Criminosos compram 14 caminhões e não paga com documento falsos

Criminosos compram 14 caminhões e não paga com documento falsos

Criminosos usam documentos falsos e compram frota de caminhões em SP; prejuízo chega a R$ 20 milhões

Justiça decretou a prisão temporária de quatro suspeitos de integrar uma quadrilha de estelionatários que aplicou um golpe de R$ 20 milhões. Eles se passaram por empresários de uma multinacional chinesa, compraram uma frota de caminhões, não pagaram e ainda alugaram os veículos para outras empresas.

Thiago Fanti Silva apontado pela polícia como mentor do golpe e a mulher dele, Larissa Maiara, foram presos nesta sexta-feira (17) em Londrina, no Paraná.

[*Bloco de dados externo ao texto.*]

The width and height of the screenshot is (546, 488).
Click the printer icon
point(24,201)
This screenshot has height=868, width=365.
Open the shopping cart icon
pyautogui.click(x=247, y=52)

Eles viviam em um apartamento de alto padrão, que alugaram de um juiz da cidade.

Agora, o banco e a polícia procuram outros três caminhões entregues para a quadrilha. Eles podem estar rodando em qualquer lugar do país.

Segundo o delegado Fábio Pinheiro Lopes, os presos vão responder por estelionato e associação criminosa. A polícia acredita que o bando seja formado por pelo menos dez pessoas.

“Para se ter uma ideia, cada caminhão estava agregado por R$ 30 mil por mês. Se eles trabalhando lá, dez caminhões que é o que já tinha, ele ia ganhar R$ 300 mil por mês”, disse o delegado.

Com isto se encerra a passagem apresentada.